● PROBLEM STATEMENT
Count the lines in the items below that contain the string "header", treating uppercase and lowercase as different. Reply with the number alone.

(begin)

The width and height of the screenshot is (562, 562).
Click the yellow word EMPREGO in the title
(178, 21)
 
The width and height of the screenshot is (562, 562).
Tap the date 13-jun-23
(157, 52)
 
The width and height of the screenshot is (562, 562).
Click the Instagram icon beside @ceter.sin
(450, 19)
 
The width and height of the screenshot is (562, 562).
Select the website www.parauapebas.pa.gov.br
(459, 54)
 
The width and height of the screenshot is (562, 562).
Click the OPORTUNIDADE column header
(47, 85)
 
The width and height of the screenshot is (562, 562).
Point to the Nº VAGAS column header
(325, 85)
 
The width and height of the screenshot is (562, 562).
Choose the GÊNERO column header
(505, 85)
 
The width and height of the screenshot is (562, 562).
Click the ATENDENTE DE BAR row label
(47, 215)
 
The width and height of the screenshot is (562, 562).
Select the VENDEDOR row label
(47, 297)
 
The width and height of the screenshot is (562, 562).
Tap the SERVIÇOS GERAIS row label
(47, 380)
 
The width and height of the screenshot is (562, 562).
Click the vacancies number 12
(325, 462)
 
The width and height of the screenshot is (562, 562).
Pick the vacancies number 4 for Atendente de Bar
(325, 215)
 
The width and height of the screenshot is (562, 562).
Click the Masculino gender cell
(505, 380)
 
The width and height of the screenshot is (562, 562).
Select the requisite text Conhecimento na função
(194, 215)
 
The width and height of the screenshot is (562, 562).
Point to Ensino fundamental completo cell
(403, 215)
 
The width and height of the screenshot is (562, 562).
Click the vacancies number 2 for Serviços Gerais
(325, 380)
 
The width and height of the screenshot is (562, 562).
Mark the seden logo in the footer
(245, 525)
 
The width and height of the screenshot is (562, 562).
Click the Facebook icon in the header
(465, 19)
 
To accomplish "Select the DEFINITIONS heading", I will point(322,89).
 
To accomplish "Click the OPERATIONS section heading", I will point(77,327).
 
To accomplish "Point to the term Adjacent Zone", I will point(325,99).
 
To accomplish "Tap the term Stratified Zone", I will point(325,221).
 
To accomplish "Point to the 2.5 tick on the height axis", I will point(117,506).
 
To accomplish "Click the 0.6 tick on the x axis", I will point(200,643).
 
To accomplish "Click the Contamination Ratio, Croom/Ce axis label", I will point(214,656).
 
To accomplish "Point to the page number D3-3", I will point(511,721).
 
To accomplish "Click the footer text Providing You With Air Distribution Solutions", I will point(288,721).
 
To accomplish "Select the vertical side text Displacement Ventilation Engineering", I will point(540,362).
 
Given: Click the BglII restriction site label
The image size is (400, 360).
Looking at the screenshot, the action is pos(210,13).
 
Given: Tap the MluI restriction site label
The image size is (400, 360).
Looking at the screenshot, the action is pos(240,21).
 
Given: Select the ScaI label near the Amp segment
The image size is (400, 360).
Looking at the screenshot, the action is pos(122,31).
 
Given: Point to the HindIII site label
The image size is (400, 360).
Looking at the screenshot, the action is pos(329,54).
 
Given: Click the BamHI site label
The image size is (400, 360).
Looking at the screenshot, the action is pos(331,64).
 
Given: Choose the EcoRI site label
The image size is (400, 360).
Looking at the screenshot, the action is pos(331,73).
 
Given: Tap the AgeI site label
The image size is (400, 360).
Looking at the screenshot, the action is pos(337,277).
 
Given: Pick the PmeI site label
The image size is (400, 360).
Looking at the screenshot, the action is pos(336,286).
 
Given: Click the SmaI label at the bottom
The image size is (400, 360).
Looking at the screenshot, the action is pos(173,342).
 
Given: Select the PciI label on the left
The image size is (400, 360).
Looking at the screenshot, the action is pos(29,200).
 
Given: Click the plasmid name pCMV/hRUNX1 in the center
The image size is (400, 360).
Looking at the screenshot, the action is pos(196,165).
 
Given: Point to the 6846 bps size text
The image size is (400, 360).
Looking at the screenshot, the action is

(end)

● COMPLETED EXERCISE
4